Bill Traylor was a master of placement of object on ground or substrate or laundry shirt cardboard or whatever he found to paint on. Perfectly placed to articulate and accentuate the gesture.
“Bill Traylor: Drawings from the Collections of the High Museum of Art and the Montgomery Museum of Fine Arts” at the American Folk Art Museum was the pinnacle of our New York jaunt. Apologies to Robert Irwin’s minimal effort at the Whitney and James Turrel’s maximal effort at the Guggenheim. Bill Traylor can knock you out with a drawing of a bird. Direct like punk rock but right on like a master, the 63 drawings and paintings in this show were all sensational. He does not miss a beat.

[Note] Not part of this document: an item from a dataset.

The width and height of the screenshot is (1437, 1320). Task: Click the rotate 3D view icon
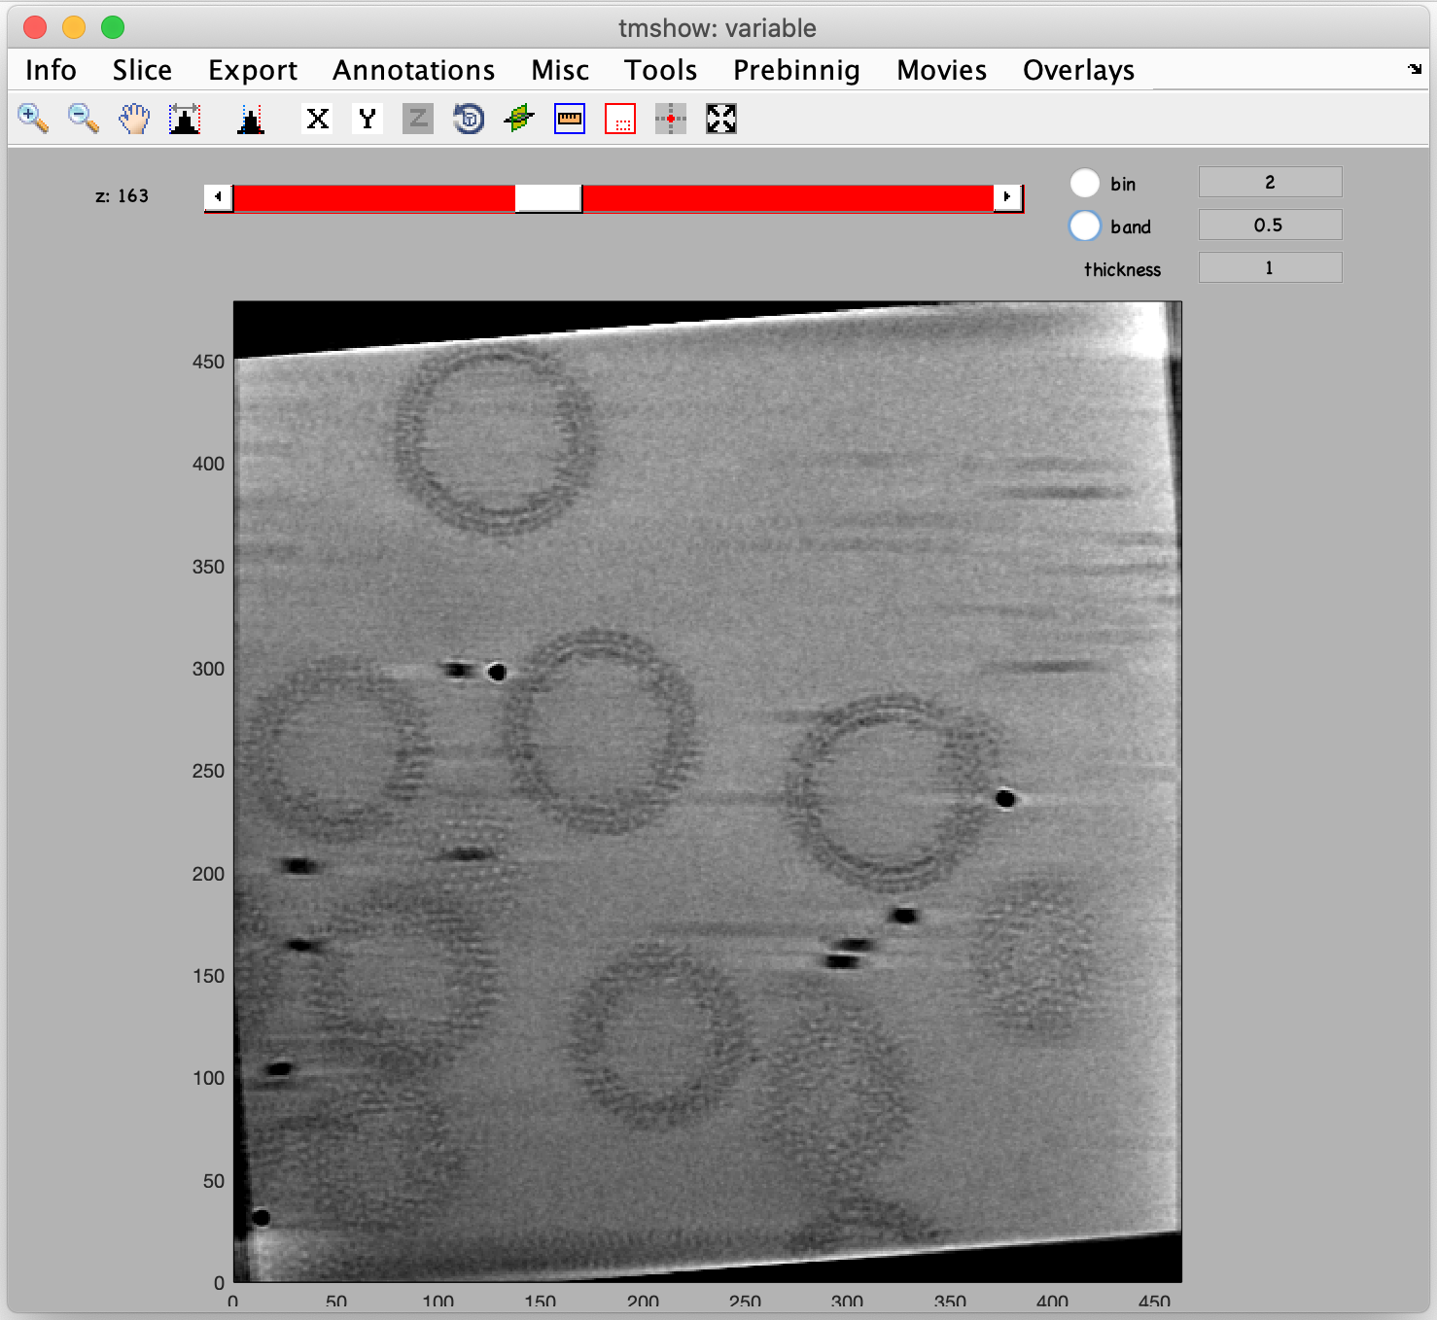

Painted from memories of his slave days or from observations of his free retirement years they are mostly “Untitled” but have been assigned names like “Man with Hatchet Chasing Pointing Man” or “Couple Arguing” or “Truncated Blue Man with Pipe.” They are all essentially flat but animated to leap off the page. I didn’t want to leave the show so I studied the books in the gift shop and then ordered one from Amazon.
2 Comments
Wow, the feet are the best part and they got cropped. That and the edges of that shirt cardboard…nice.
you should keep this post up for a bit and just rotate out the images. they are all great.